◆ QUOTED PASSAGE:
U.S. Supreme Court Rules RFK Remains On Michigan And Wisconsin Ballots

Back in July, rumors started to fly that Robert F. Kennedy Jr. would be dipping out of the race for President and endorsing one of the remaining candidates. He noted that a big factor for him staying in the race was potentially reaching the 5% threshold with which he would earn the right to establish a party that receives public funds.

It became clear that this was impossible, though, so he started courting the remaining candidates and seeing who he could ally with. It’s unclear what the communications between RFK. Jr. and the Harris campaign were, but Donald Trump and Mr. Kennedy were quick to open up the conversation. Ultimately, RFK would drop out at the end of August and endorse Donald Trump. He said that he would be removing his name from the ballots in key swing states, while leaving his name on ballots that are not swing states like California.

Unfortunately for Donald Trump and Mr. Kennedy, this has not necessarily been the case. They’ve had to fight many court battles to get his name removed from the ballots, and even the U.S. Supreme Court has had to get involved in emergency cases like in Michigan and Wisconsin.

The U.S. Supreme Court just recently ruled that Robert F. Kennedy Jr. must remain on the ballots in Michigan and Wisconsin by rejecting an emergency appeal to scratch his name from the ballots in the two critical swing states. Mr. Kennedy’s legal argument was that his First Amendment was being violated by staying on the ballot since he publicly announced he was no longer seeking the Presidency.

The High Court did not provide public reasoning for their decisions in both the Wisconsin case and the Michigan case, but Justice Neil Gorsuch did dissent on the matter of Michigan. He was willing to hear the case that Kennedy should be removed from the Michigan ballots.

“In Wisconsin, he wants everyone who will listen to vote for Trump,” the Kennedy legal team said. “To aid that message, he sought to have his name removed from the ballot well before the Wisconsin Elections Commission voted to put him on the ballot and before the major parties even had to submit a candidate.”

Kennedy was successful in removing his name from the ballots in North Carolina, Georgia, Arizona, and Nevada, all key swing states that Donald Trump is seeking to win to put pressure on the Kamala Harris campaign. A win in those states puts Harris in the position of trying to sweep all the Rust Belt states.

◆ DATASET EXCERPTS:
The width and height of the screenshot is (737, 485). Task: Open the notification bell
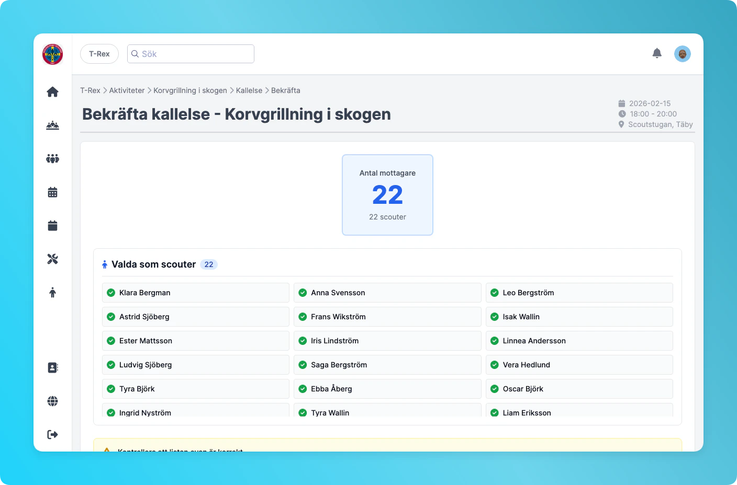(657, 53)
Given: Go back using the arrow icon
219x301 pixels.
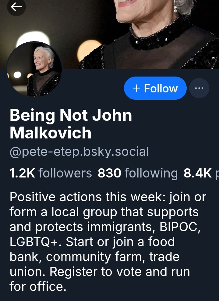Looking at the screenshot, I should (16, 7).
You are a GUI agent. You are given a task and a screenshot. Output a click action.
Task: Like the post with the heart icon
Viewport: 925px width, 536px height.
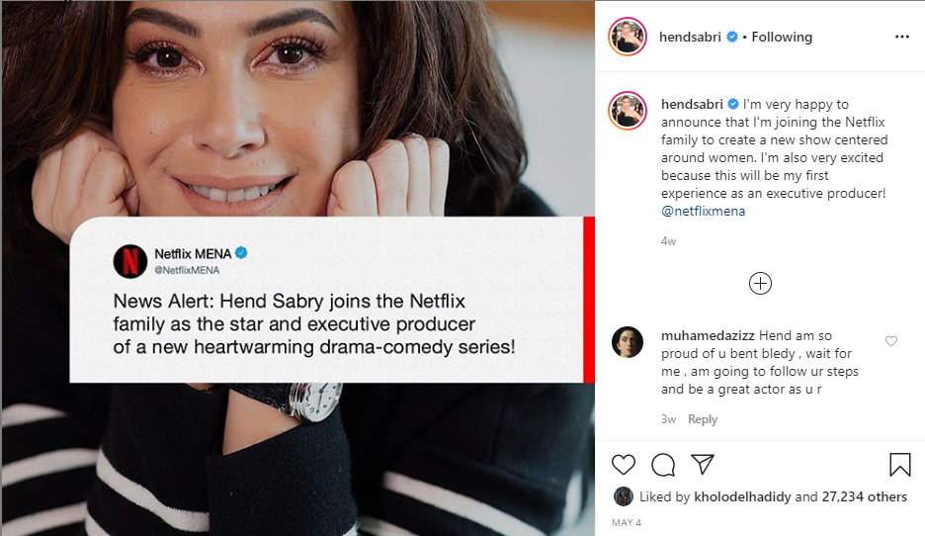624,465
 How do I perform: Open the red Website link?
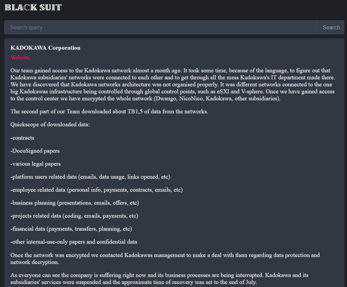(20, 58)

◆ GOAL: In the article on the Supreme Court ballot ruling, which justice dissented on the Michigan matter?

◆ SOLUTION TO THIS TASK: Justice Neil Gorsuch